- Exercise instructions -
Rewrite the lines starting at "Given: Click the undo history icon" and ending at "Looking at the screenshot, I should 170,23." as a numbered list, skipping any blank lines. Leave the pictures out of your answer.

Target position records
---+---
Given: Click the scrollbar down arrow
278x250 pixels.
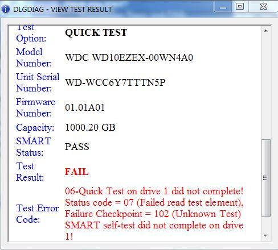Looking at the screenshot, I should (x=265, y=236).
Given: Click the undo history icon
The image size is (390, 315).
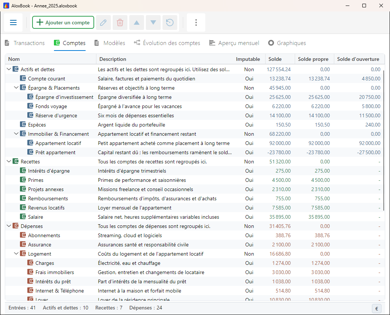Looking at the screenshot, I should 170,23.
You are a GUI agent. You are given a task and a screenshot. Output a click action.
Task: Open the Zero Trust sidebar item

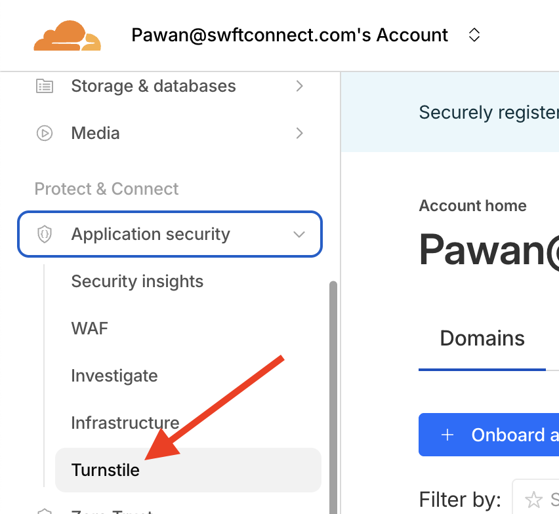[112, 511]
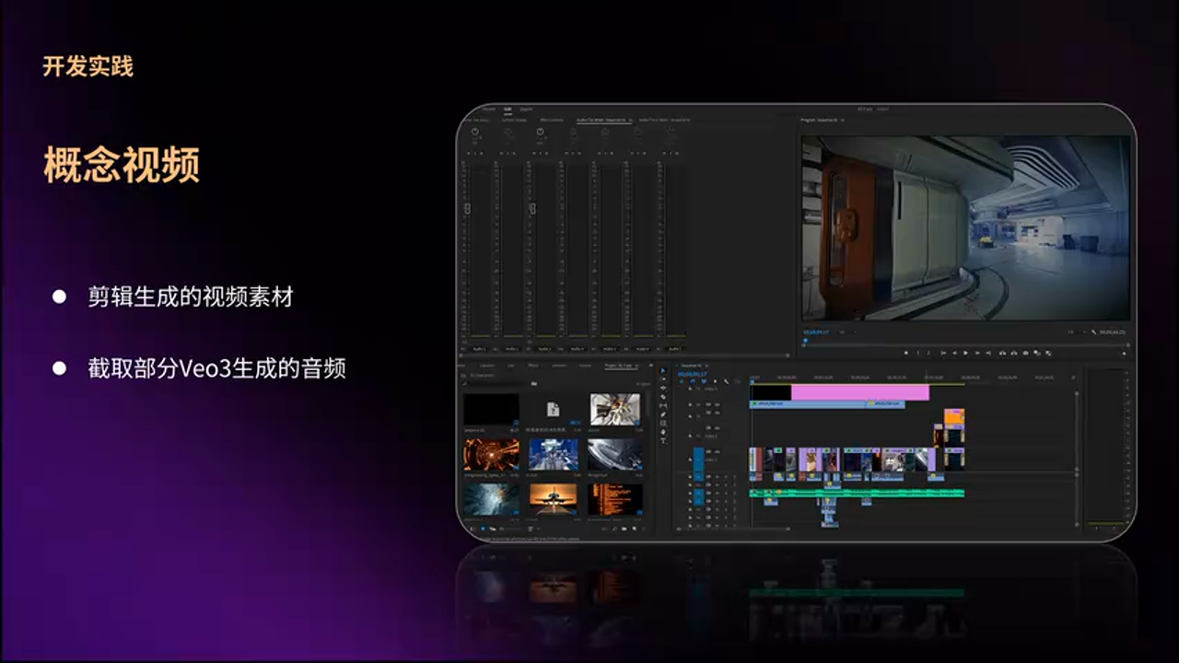Toggle track targeting on the Video 1 track
Screen dimensions: 1179x663
click(698, 459)
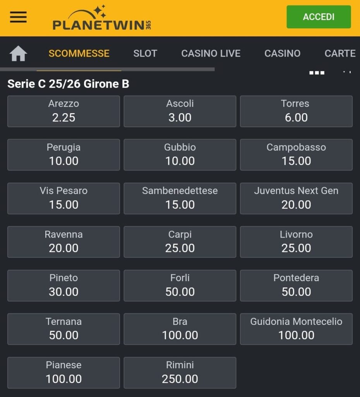Image resolution: width=360 pixels, height=397 pixels.
Task: Click the horizontal tab scrollbar
Action: pos(107,69)
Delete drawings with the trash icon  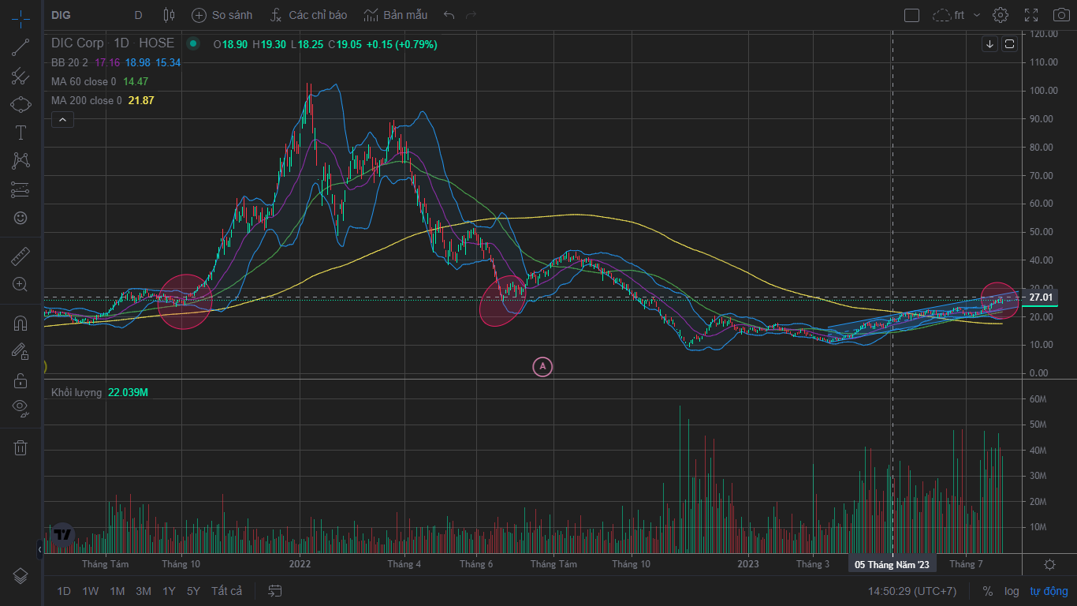pyautogui.click(x=20, y=447)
---+---
- Solution below -
1. Given: Click the undo history icon
2. The image size is (390, 315).
3. Looking at the screenshot, I should 170,23.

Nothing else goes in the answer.